Jackson gives you the sweeping, statesman’s-eye view; Paris 44 keeps you at street level — the hunger, reprisals, infighting, and the sudden visibility of women in public life. I remembered the handful of stories my Nan told me of the treatment of women who’d practiced horizontal collaboration with the enemy. It shows just how close France came to civil war as factions jostled for power. De Gaulle’s real genius wasn’t just getting France a seat at the top table — it was imposing order at home, consolidating power and quickly rewriting the official story as one of unity and resistance.

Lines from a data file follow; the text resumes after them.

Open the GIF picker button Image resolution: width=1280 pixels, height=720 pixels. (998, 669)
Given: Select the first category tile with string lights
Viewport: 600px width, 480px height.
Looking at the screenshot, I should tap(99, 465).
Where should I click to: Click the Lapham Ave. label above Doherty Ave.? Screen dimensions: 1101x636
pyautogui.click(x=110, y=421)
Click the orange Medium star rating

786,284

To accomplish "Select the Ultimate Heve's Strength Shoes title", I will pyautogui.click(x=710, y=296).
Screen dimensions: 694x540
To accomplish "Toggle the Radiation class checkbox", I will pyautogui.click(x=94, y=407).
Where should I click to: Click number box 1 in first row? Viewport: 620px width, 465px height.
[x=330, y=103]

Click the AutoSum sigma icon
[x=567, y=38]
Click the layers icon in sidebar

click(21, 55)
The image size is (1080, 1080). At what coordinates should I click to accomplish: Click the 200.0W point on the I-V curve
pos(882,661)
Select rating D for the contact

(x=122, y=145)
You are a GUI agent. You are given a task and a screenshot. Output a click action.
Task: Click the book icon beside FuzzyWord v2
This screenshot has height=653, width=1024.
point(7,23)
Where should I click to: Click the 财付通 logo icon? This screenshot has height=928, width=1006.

History always looks tidy from a distance. Up close, it’s a lot messier.

🎧 Listening

My friend Lauren introduced me to Spotify’s Blend feature — a daily playlist stitched together from the shared tastes of you and whichever poor souls you’ve roped in. Like Discover Weekly, but with the added jeopardy of other people’s terrible taste. And yet it’s weirdly brilliant. The algorithm can take a ragtag bunch of us from Iran, Sweden, the UK, the Netherlands and Thailand, and somehow find the musical Venn diagram we can all tolerate.

Big Tech may be broadly malevolent, but Spotify remains the one service where surrendering your data feels like a fair — if Faustian — trade.

Travel

I got home on Thursday evening, and now face the exciting prospect of spending over a fortnight at home. I’m giddy with joy.